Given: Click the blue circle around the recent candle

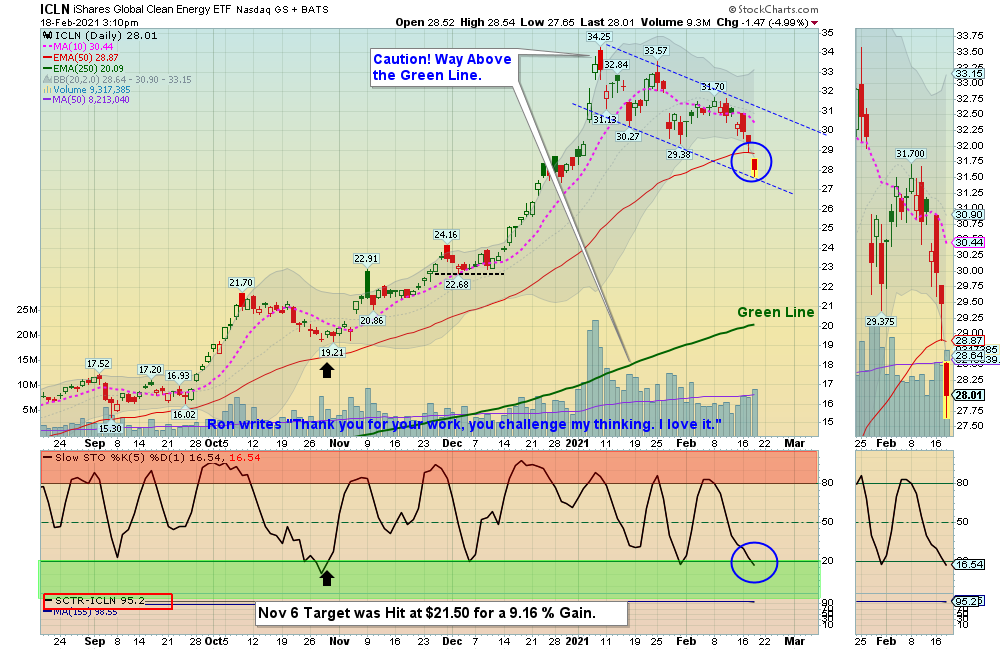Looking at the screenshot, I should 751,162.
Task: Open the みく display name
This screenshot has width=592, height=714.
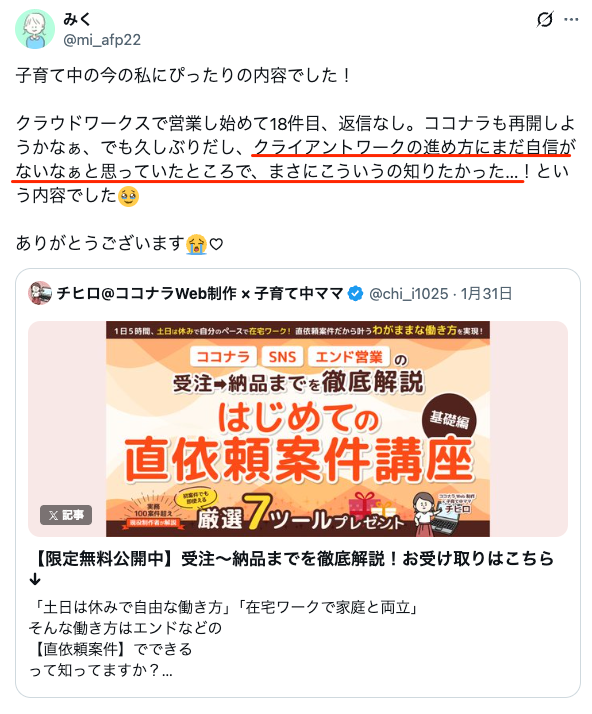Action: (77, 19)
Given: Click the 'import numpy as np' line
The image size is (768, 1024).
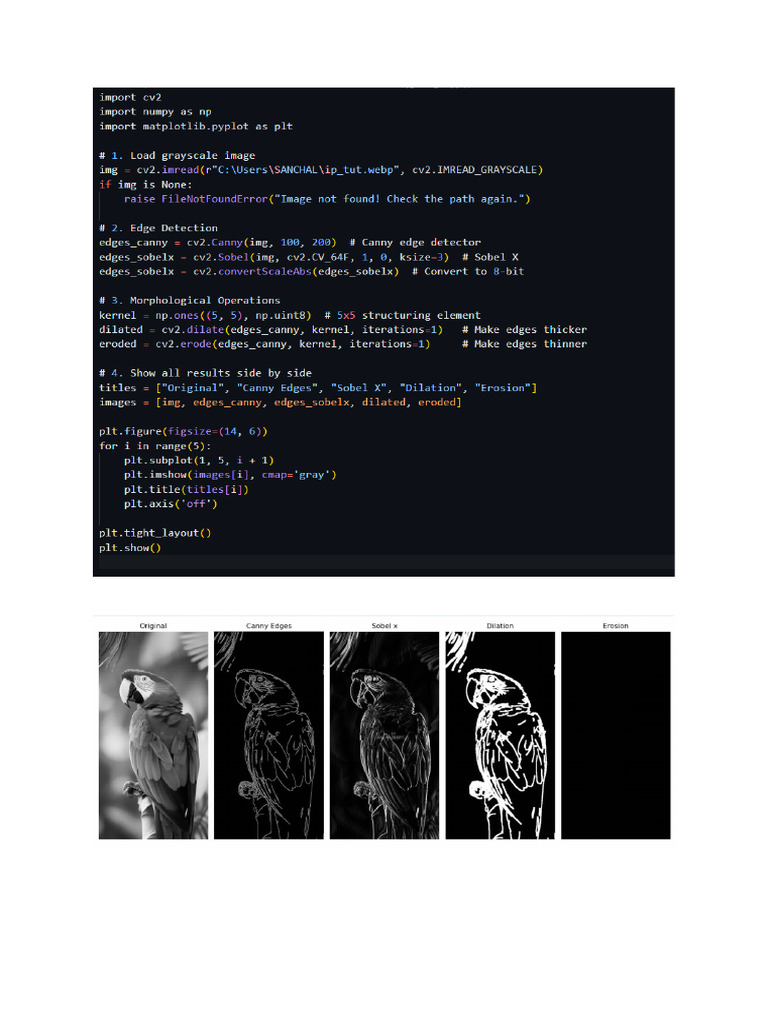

Problem to solve. Give the data above again, exactly and completely. No pictures go in.

Result for this exercise.
Given: Click the blue circle around the recent candle

Looking at the screenshot, I should 751,162.
Task: Open the みく display name
This screenshot has width=592, height=714.
Action: (77, 19)
Given: Click the 'import numpy as np' line
The image size is (768, 1024).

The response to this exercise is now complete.